CARISBROOKE CASTLE, ISLE OF WIGHT. (From a photograph by F. G. O. Stuart, Southampton.)
It appeared that he had escaped by way of Paradise, a place so called in the gardens; his cloak was found lying in the gallery, and there were tramplings about a back gate leading to the waterside. Legge accompanied him down the backstairs, and Ashburnham and Berkeley joined them at the gate. The night was dark and stormy, which favoured their escape. They crossed the river at Thames Ditton, and made for Sutton, in Hampshire, where they had horses in readiness. Why they had not provided horses at a nearer point does not appear. In the night they lost their way in the forest, and reaching Sutton only at daybreak, and hearing that a county committee on Parliamentary business was sitting there, they got out their horses, and rode away towards Southampton.

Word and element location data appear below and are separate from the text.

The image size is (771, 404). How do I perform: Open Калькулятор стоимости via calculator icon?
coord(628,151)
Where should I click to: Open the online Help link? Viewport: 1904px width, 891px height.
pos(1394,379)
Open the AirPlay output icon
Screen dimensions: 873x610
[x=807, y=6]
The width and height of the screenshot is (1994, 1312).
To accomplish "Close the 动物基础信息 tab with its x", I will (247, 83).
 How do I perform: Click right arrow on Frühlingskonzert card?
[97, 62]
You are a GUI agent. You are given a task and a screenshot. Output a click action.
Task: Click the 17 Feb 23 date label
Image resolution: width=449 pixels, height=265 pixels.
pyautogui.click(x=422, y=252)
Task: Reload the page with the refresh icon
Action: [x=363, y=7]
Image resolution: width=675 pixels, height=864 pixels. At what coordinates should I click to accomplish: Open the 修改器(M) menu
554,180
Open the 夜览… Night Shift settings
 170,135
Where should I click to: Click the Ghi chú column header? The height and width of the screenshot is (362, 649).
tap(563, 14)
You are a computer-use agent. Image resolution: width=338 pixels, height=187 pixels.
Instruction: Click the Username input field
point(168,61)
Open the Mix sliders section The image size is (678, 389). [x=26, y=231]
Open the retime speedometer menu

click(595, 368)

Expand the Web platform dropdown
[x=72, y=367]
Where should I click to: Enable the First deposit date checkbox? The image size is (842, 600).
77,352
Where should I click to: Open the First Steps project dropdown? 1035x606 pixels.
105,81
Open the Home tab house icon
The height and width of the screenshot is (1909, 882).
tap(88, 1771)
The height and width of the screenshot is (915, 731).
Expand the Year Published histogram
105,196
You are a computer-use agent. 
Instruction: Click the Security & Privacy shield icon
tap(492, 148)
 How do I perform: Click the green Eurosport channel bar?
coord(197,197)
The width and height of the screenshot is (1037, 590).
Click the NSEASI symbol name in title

That night Cromwell was aroused from his bed at Putney with a startling express that the king had escaped. He at once despatched a letter to the Speaker, Lenthall, dated twelve o'clock, with the tidings for Parliament, and the news was announced next morning to both Houses. The confusion may be imagined; orders were issued to close all ports; and those who concealed the place of the king's retreat, or harboured his person, were declared guilty of high treason, and menaced with loss of all their estate, and with death without mercy. On the 13th of November Whalley gave a narrative to the Lords of the particulars of his escape as far as known. It appeared that the repeated howling of a greyhound in the king's chamber first assured them that he could not be there. However, on Monday, the 15th, a letter from Colonel Hammond, from the Isle of Wight, much to the relief of Parliament and army, announced that the absconded king was safe in his hands at Carisbrooke Castle.